__Work to be completed__.
Only the tail of the listing is wanted: the line containing "Tap the Cure Ryann's Keratoconus title" and all after it, repeated exactly, pictures omitted.

------

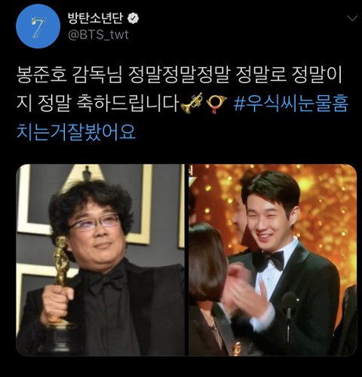Screen dimensions: 362x377
Task: Click the tweet text 봉준호 감독님
Action: click(69, 75)
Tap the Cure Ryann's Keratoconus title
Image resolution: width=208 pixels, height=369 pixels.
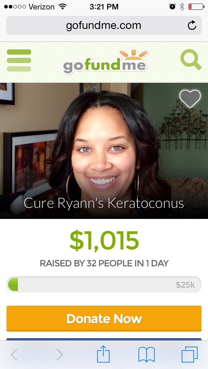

------

__Answer for the task__.
Tap the Cure Ryann's Keratoconus title
Image resolution: width=208 pixels, height=369 pixels.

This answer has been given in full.